Дневник 59. Чужой
Кто-то сказал, что настоящая поэзия должна как можно дальше уводить от самоё себя. Так и вчера произошло, когда перебирал четки двух рубцовских стихотворений: «Неизвестный» и «На ночлеге».
Чем дольше я мусолил в памяти первое, тем больше уверялся в недокументальности его. Вряд ли Рубцов стал пересказывать НЕЧТО СЛЫШАННОЕ, не был он таким поэтом. Он никогда не был просто пересказчиком… Это поэт, возможно, самый лирический последних лет 50-60…
Нет, это было, по моему разумению, гипотетическое построение своей судьбы, расширение поэтическим воображением СВОЕЙ ситуации, пусть так и не доросшей, по известным причинам, до поэтической гиперболы «Неизвестного». Напомню вам его, чтобы не искать:
Он шел против снега во мраке,
Бездомный, голодный, больной.
────────────────────────────────────────
**Задания для работы**:
1. Извлеките из дневниковой записи о стихах Рубцова весь фрагмент от слов «Дневник 59. Чужой» и вниз до слов «Бездомный, голодный, больной.».
2. Ответьте по дневниковой записи о стихах Рубцова:
(а) Какие два стихотворения Рубцова перебирал автор?
(б) Каким поэтом, по словам автора, Рубцов никогда не был?
(в) Какими тремя словами описан в приведённых строках тот, кто шел против снега?
3. Допишите дневниковую запись о стихах Рубцова дальше её последней строки.

**Материал**:
────────────────────────────────────────
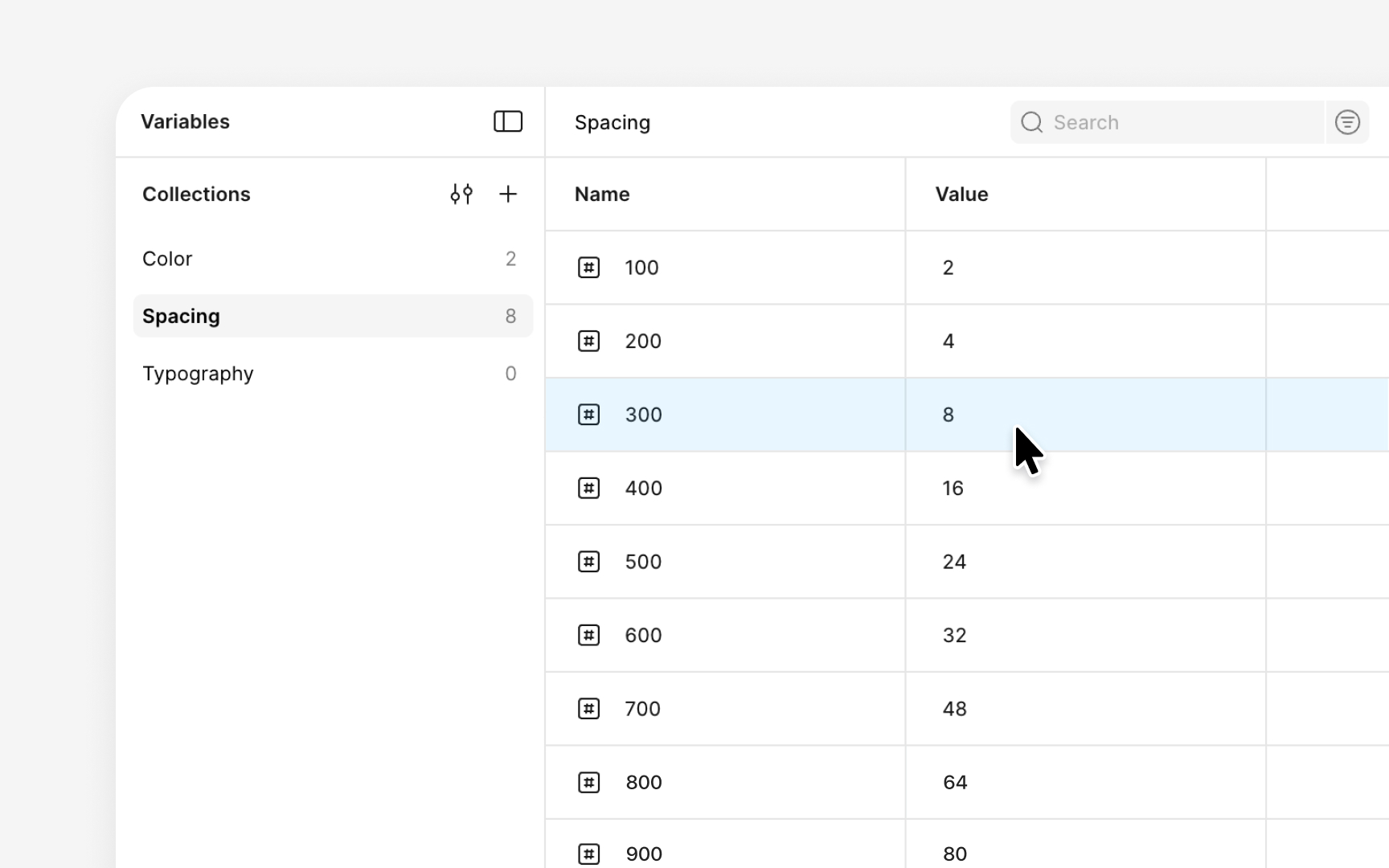Select variable name 700
1389x868 pixels.
tap(643, 709)
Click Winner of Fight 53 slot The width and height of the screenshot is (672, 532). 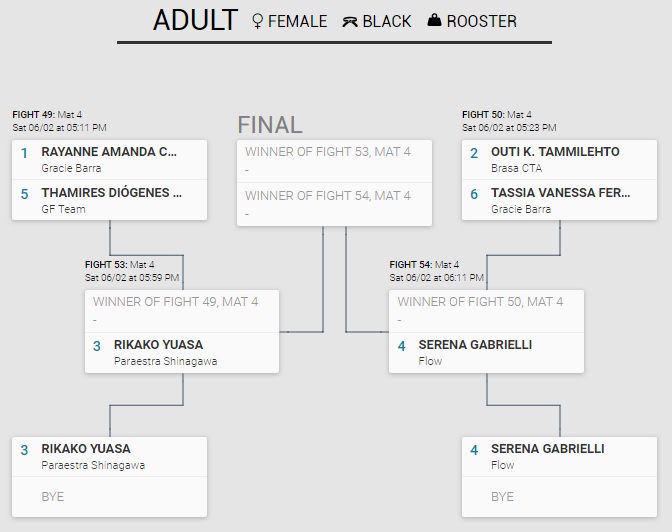(327, 151)
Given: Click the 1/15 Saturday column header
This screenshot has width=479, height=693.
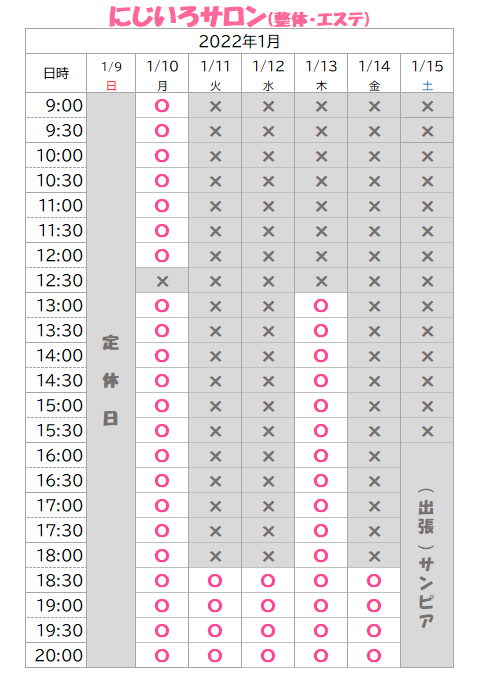Looking at the screenshot, I should [x=427, y=73].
────────────────────────────────────────
**Ответы по заданиям**:
1.
Дневник 59. Чужой
Кто-то сказал, что настоящая поэзия должна как можно дальше уводить от самоё себя. Так и вчера произошло, когда перебирал четки двух рубцовских стихотворений: «Неизвестный» и «На ночлеге».
Чем дольше я мусолил в памяти первое, тем больше уверялся в недокументальности его. Вряд ли Рубцов стал пересказывать НЕЧТО СЛЫШАННОЕ, не был он таким поэтом. Он никогда не был просто пересказчиком… Это поэт, возможно, самый лирический последних лет 50-60…
Нет, это было, по моему разумению, гипотетическое построение своей судьбы, расширение поэтическим воображением СВОЕЙ ситуации, пусть так и не доросшей, по известным причинам, до поэтической гиперболы «Неизвестного». Напомню вам его, чтобы не искать:
Он шел против снега во мраке,
Бездомный, голодный, больной.

2.
(а) «Неизвестный» и «На ночлеге».
(б) Просто пересказчиком.
(в) Бездомный, голодный, больной.

3.
Он после стучался в бараки
В какой-то деревне лесной.
Его не пустили. Тупая
Какая-то бабка в упор
Сказал, к нему подступая:
– Бродяга. Наверное, вор…
Он шел. Но угрюмо и грозно
Белели снега впереди!
Он вышел на берег морозной,
Безжизненной, страшной реки!
Он вздрогнул, очнулся и снова
Забылся, качнулся вперед…
Он умер без крика, без слова,
Он знал, что в дороге умрет.
Он умер, снегами отпетый…
А люди вели разговор
Всё тот же, узнавши об этом:
– Бродяга. Наверное, вор.
Увы, далеко не всегда в дорожных его мытарствах встречались старухи «Русского огонька» и старики «На ночлеге»… Увы.
Деревня и отторгала незнакомое, непривычное. И люди порой относились к нему с подозрением и даже враждебно. Ибо кто такой поэт для деревенских? Тунеядец. По крайней мере, человек очень НЕ СВОЙ, чужеродный.
Мало ли тому примеров в литературе и в нашей жизни.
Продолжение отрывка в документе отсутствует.